Metal nanoclusters (NCs) in the 1-3 nm size regime have been intensively pursued in recent years. With the ever-improving synthetic methodologies (i.e. size-focusing and ligand exchangeinduced size/structure transformation (LEIST)), monodispersed NCs of molecular purity are effectively synthesized and some of them are crystallized successfully. The total structures (including the metal core and the surface ligands) of nanoclusters can be unambiguously characterized by X-ray crystallography. Compared with monometallic NCs, their alloy counterparts often exhibit enhanced properties such as the largely improved catalytic activity and selectivity, photoluminescence, and other functionalities. While much work has been done on the smaller sizes of alloy NCs (less than 100 metal atoms), larger-size NCs (that is, >100 metal atoms), including alloy NCs, are still rare owing to major difficulties in the synthesis and crystallization. The major difficulties in large-size alloy NCs hamper the pursuit of clear answers to some fundamental questions, such as the dopant site patterns and the effects on functionality, the transition from non-metallic to metallic state in alloy NCs. My thesis work focuses on the controlled synthesis and characterization of bimetallic Au144-xAgx(SR)60 NCs and the size series of monometal NC of Au100, Au102, Au130, Au144, Au279 and Au333 that span the non-metallic to metallic state. Overall, atomically precise nanoclusters will serve as a well-defined platform for fundamental studies. 

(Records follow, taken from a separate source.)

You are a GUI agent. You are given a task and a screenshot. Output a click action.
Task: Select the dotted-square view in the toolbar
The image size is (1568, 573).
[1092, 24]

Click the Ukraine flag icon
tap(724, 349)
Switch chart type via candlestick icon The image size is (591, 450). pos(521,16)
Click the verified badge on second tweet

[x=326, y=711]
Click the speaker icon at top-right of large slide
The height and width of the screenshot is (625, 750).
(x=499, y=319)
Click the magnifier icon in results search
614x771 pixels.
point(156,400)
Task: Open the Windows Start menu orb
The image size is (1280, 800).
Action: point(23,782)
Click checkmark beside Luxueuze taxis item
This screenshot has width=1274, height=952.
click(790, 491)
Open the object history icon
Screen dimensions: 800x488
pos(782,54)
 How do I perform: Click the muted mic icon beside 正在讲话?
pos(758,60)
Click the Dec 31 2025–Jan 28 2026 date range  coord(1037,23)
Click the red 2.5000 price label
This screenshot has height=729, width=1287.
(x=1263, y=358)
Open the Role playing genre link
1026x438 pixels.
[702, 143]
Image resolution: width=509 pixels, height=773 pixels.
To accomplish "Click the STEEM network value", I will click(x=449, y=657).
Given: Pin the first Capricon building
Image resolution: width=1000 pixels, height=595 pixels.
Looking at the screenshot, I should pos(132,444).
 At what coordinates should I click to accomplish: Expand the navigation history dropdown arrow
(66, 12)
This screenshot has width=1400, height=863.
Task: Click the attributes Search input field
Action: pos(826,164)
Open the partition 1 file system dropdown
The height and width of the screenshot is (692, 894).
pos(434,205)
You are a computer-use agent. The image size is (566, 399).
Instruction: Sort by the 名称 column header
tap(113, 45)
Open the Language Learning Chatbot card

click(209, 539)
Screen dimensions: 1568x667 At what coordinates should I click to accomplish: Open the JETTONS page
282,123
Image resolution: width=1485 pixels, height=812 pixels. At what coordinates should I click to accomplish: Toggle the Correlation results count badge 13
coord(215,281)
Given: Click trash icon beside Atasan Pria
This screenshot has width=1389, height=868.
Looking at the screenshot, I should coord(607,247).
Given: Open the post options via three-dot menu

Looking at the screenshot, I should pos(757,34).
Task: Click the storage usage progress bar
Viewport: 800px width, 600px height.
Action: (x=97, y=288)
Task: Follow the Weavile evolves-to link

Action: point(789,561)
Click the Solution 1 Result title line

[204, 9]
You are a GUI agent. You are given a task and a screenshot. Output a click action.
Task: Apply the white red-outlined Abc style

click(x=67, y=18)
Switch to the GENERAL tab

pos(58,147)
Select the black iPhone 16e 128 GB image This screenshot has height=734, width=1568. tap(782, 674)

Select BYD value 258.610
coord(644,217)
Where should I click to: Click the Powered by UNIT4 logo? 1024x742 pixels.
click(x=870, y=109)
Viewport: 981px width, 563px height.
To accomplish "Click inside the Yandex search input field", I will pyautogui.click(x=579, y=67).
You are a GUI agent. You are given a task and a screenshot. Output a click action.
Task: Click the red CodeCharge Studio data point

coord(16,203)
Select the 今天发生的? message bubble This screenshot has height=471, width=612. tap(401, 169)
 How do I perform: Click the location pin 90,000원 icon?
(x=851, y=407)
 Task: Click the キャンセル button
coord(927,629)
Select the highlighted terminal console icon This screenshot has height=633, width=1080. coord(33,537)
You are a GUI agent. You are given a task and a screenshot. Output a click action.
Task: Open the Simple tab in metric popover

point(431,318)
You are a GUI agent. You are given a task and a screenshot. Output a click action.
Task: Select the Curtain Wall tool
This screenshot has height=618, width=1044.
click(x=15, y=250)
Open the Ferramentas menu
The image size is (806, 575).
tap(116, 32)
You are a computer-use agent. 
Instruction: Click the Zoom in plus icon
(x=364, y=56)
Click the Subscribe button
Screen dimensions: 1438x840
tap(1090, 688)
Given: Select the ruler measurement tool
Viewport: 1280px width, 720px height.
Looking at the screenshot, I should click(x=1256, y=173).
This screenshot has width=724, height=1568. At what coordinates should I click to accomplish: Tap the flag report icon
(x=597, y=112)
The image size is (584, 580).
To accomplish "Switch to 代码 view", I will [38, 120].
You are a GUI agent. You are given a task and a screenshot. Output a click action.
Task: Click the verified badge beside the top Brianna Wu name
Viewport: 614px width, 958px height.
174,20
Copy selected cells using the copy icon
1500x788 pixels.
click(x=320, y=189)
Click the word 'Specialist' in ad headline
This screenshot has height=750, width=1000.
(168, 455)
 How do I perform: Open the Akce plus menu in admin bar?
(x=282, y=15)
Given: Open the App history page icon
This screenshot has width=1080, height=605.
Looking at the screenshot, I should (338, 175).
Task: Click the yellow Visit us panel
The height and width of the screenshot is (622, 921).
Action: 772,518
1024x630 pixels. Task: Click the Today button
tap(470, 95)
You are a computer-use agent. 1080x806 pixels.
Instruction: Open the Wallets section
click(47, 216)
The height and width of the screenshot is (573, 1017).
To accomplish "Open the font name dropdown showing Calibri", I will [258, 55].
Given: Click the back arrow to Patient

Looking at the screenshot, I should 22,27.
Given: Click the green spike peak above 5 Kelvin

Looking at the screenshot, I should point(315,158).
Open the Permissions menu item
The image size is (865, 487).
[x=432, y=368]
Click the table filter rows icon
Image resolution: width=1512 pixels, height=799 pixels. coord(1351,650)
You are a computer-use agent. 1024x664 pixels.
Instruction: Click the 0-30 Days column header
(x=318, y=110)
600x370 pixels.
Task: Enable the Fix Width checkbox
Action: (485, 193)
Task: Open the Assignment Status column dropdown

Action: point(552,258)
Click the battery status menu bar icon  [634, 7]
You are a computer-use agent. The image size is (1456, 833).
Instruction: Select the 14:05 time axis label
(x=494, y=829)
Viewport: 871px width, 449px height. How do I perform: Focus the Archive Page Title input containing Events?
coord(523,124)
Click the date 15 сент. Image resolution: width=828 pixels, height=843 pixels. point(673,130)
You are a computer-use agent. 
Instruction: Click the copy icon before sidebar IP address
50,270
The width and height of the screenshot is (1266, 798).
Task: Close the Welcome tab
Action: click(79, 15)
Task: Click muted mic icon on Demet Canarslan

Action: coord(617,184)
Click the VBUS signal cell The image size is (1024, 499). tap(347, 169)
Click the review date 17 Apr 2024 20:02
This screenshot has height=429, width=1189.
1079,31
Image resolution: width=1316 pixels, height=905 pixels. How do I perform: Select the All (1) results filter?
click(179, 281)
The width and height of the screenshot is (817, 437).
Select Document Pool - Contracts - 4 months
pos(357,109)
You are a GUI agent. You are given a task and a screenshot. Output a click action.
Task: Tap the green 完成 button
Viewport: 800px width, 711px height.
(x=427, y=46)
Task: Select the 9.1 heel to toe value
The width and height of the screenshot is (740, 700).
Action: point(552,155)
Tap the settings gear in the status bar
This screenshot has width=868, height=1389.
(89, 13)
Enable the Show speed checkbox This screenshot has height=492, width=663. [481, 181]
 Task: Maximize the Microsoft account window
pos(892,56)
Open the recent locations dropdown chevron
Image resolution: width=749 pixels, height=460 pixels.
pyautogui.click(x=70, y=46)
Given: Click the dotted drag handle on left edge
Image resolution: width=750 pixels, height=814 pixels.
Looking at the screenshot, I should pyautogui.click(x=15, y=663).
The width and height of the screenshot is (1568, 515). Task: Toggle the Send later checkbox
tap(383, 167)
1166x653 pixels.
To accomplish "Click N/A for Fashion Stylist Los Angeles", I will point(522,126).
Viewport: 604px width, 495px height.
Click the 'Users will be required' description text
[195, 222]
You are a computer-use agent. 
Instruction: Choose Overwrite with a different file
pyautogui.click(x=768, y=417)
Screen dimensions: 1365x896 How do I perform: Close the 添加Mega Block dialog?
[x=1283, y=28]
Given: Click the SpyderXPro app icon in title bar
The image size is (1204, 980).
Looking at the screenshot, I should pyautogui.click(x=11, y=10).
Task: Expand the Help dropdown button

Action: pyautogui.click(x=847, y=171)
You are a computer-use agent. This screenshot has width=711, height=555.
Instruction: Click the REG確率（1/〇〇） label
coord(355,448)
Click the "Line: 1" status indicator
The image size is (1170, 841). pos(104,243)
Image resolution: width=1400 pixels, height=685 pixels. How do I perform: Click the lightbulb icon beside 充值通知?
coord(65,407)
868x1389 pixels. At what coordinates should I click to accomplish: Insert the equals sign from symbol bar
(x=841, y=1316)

Chapter 1 of the thesis provides a general introduction to gold nanoclusters and the grand picture of NCs that are known up to now. The major criteria and the challenges in nonmetallic to metallic transition are also introduced. 

Chapter 2 focuses on the nascent plasmons and metallic bonding in atomically precise NCs including Au279 and Au333 protected by thiolates. The metallic bond is arguably the most intriguing one among the three types of chemical bonds, and the resultant plasmon excitation (e.g. in gold nanoparticles) has garnered wide interest since the 1990s. Recent progress in nanochemistry has led to successes in obtaining atomically precise nanoclusters (NCs) of hundreds of atoms per core. In this work, thiolate-protected Au279(SR)84 and Au333(SR)79 NCs, both in the nascent metallic state are investigated by cryogenic optical spectroscopy down to 2.5 K. At room temperature, both NCs exhibit distinct plasmon resonances, albeit the NCs possess a diminishing gap (estimated 0.02–0.03 eV, comparable to thermal energy at room temperature (r.t.)). Interestingly, we observe no thermal effect on plasmons with the expected transition from the metallic state at r.t. to the insulating state at cryogenic temperatures (down to 2.5 K), indicating a nonthermal origin for electron-gas formation. The electronic screening-induced birth of metallic state/ bonding is further discussed. The obtained insights offer a deeper understanding of the nascent metallic state and covalent-to-metallic bonding evolution, as well as the plasmon birth from concerted excitonic transitions. 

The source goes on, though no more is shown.